I'm listening to Beethoven's Op. 1 piano trios right now, and I'm quite impressed. They're far better than my own opus 1.  Unfortunately, I don't really know many composers' first work, so I don't have much to compare the piano trios to (which is why I'm starting this thread).


----------



## kv466 (May 18, 2011)

How 'bout that Chopin Rondo in C minor...pretty nice way to just come out and say 'this is me'


----------



## Vesteralen (Jul 14, 2011)

It's a tie:

Schumann's ABEGG Variations
Brahms Piano Sonata No 1

The Brahms is a very mature sounding work for an Opus 1, but the Schumann has a little more charm. I think that in both cases, all the earmarks of each one's future style are present.

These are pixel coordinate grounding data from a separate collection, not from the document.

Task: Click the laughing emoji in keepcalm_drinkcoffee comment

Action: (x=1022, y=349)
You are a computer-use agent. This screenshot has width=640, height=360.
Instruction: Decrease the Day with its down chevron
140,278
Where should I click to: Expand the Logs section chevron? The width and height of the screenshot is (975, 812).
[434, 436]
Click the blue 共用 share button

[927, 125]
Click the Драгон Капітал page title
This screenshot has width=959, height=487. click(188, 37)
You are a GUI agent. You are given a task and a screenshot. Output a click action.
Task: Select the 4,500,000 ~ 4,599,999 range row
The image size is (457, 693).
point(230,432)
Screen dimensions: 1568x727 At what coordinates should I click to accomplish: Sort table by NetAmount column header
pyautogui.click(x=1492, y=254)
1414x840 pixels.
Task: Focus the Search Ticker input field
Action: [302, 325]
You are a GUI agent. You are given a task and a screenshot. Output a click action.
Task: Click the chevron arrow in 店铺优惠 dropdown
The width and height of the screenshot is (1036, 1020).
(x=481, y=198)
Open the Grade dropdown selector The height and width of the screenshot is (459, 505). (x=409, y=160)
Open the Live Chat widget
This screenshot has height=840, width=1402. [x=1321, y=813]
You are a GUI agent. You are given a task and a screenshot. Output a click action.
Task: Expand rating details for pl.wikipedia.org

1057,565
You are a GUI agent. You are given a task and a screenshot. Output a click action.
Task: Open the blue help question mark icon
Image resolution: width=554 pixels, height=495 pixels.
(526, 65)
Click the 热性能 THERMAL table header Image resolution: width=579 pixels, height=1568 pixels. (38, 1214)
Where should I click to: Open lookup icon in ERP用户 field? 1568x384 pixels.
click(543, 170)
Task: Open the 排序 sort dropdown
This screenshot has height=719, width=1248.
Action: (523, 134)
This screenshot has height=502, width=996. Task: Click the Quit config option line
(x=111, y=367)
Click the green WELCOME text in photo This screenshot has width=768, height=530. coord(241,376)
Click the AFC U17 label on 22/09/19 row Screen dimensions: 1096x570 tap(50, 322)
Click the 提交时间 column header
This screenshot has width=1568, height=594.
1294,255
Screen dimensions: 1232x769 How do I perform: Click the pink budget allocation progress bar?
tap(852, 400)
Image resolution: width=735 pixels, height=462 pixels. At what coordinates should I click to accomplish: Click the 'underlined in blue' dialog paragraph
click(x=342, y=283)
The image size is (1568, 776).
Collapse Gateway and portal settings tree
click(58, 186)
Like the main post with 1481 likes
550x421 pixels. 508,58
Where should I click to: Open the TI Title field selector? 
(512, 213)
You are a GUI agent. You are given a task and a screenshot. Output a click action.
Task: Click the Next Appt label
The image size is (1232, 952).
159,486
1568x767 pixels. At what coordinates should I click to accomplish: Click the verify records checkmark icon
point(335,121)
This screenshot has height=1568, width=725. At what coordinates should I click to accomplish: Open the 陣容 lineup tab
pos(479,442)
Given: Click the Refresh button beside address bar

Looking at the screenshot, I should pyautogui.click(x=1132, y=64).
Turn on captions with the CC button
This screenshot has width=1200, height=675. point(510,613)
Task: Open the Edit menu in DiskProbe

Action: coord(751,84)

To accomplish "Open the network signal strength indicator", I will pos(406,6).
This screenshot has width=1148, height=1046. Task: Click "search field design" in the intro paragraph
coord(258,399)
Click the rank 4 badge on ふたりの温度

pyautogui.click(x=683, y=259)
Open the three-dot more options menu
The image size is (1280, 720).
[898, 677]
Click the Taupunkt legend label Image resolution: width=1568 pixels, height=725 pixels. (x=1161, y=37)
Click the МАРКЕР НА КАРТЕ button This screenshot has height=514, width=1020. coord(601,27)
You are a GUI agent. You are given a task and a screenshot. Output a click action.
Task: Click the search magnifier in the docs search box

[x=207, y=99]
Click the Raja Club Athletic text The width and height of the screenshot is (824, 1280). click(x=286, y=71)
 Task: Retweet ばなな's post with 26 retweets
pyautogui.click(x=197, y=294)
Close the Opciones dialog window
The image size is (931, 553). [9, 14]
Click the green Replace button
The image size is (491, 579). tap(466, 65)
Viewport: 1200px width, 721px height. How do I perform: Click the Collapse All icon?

One composer's Opus 1 I haven't heard yet that I'd really like to is Shostakovich's F# minor Schezo for Orchestra.


----------



## Aramis (Mar 1, 2009)

Szymanowski: wonderful set of piano preludes in post romantic character
Berg: famous Piano Sonata 
Berlioz: Waverley Overture
Mieczysław Karłowicz: first volume of songs for voice and piano


----------



## Ravellian (Aug 17, 2009)

Rachmaninov's Piano Concerto No. 1 in F# minor. A damned impressive work for a young whippersnapper!


----------



## Weston (Jul 11, 2008)

The Beethoven Op. 1 set is pretty impressive, but compared to his middle and later period works they are just above average. I'm impressed with Mendelssohn's Op. 1 Piano quartet composed at 13 or so. I haven't found a decent You Tube link of the 1st movement.


----------



## elgar's ghost (Aug 8, 2010)

Ades - Five Eliot Lanscapes
Britten - Sinfonietta

Had he given it an opus number I'd also have chosen Mahler's Das Klagende Lied although I don't know if it would count as he disowned the first of its three parts.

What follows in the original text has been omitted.